• _Problem description_
Reproduce the passage below on oil supply and national security word for word, in full.

··· Supplied text ···

In the post-September 11 world, we can forget about all of the subsidies the administration's plan would provide to increase electricity production. The market reaction to the short-term California shortage last summer--enough new capacity to produce a glut of electricity and a price collapse--shows that this is an area the government had best leave to the market. Besides, few generating plants any longer rely on oil as a fuel. The supply of natural gas can also be left to market forces: It is extraordinarily responsive to price changes, as the spurt in drilling when prices rose clearly demonstrates.

Oil is where the rubber hits the road in terms of national security. As far ahead as we can see, it is oil, refined into gasoline, that will keep the wheels of the economy turning. Nuclear can substitute for coal, and natural gas for both and for oil in stationary uses--like power generators--but it's safe to assume that engines that run on something other than gasoline will not be significant for a good long while. And this irreplaceable gasoline accounts for about 45 percent of all our oil consumption.

Those who think that we can reduce our dependence on the Saudi royals should think again. Sure, it is a good idea to increase the pace at which we develop our own reserves. But consider the possible contribution of the much-contested Arctic National Wildlife Refuge (ANWR). The best guess is that there are some 10.3 billion barrels of reserves to be had there and in abutting state and native lands, of which the pessimists guess about 4 billion are recoverable at today's prices, a figure that optimists would double. Applying a variety of rule-of-thumb estimates about how much can be produced and shipped in any year from a field that size, Howard Gruenspecht, resident scholar at Resources for the Future, estimates that at prices of around $20 per barrel we would get maybe one million barrels per day from ANWR. And that won't be until somewhere between 2010 and 2020, even if Congress acts promptly to open the area to drilling. By then, our consumption of oil, now running at about 19 million barrels daily, will have increased by a good bit more than what we will be getting from ANWR.

··· Material ···

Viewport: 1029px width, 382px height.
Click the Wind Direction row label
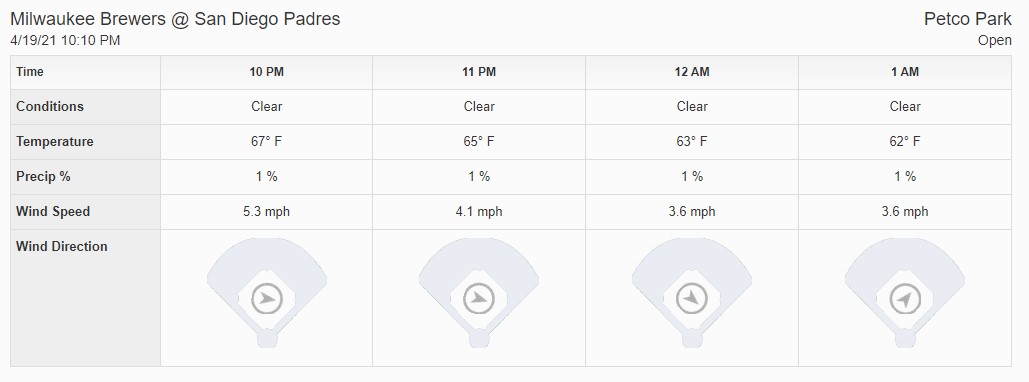click(62, 247)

···

• _Written response_
In the post-September 11 world, we can forget about all of the subsidies the administration's plan would provide to increase electricity production. The market reaction to the short-term California shortage last summer--enough new capacity to produce a glut of electricity and a price collapse--shows that this is an area the government had best leave to the market. Besides, few generating plants any longer rely on oil as a fuel. The supply of natural gas can also be left to market forces: It is extraordinarily responsive to price changes, as the spurt in drilling when prices rose clearly demonstrates.

Oil is where the rubber hits the road in terms of national security. As far ahead as we can see, it is oil, refined into gasoline, that will keep the wheels of the economy turning. Nuclear can substitute for coal, and natural gas for both and for oil in stationary uses--like power generators--but it's safe to assume that engines that run on something other than gasoline will not be significant for a good long while. And this irreplaceable gasoline accounts for about 45 percent of all our oil consumption.

Those who think that we can reduce our dependence on the Saudi royals should think again. Sure, it is a good idea to increase the pace at which we develop our own reserves. But consider the possible contribution of the much-contested Arctic National Wildlife Refuge (ANWR). The best guess is that there are some 10.3 billion barrels of reserves to be had there and in abutting state and native lands, of which the pessimists guess about 4 billion are recoverable at today's prices, a figure that optimists would double. Applying a variety of rule-of-thumb estimates about how much can be produced and shipped in any year from a field that size, Howard Gruenspecht, resident scholar at Resources for the Future, estimates that at prices of around $20 per barrel we would get maybe one million barrels per day from ANWR. And that won't be until somewhere between 2010 and 2020, even if Congress acts promptly to open the area to drilling. By then, our consumption of oil, now running at about 19 million barrels daily, will have increased by a good bit more than what we will be getting from ANWR.